● **TASK ITEM**: Print this span of the material below exactly: the line with "You are a computer-use agent.", the line with "Instruction: Click the", and every line between them, but nothing else.

● **RAW DATA**:
▽

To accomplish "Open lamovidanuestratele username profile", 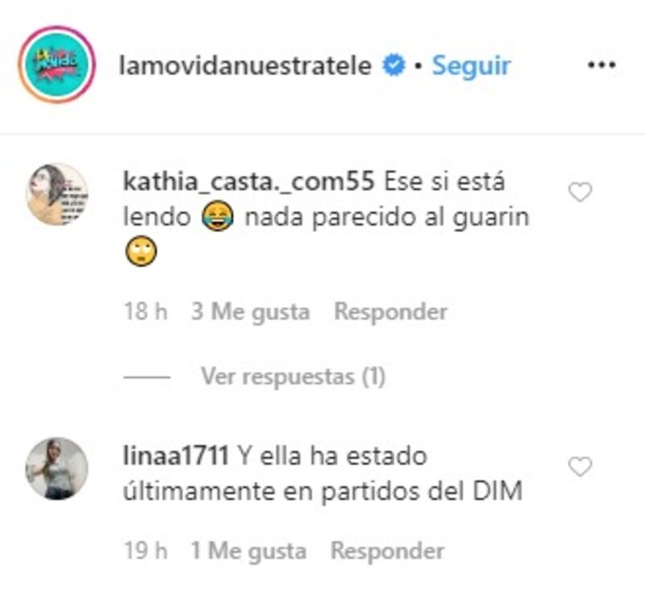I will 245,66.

△
▽

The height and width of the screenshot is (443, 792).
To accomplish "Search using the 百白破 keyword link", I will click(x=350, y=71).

△
▽

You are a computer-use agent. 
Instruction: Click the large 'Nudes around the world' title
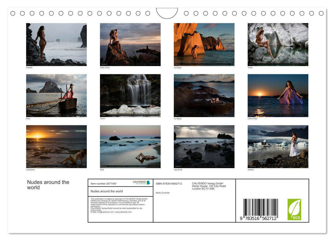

△

● **TASK ANSWER**:
You are a computer-use agent. 
Instruction: Click the large 'Nudes around the world' title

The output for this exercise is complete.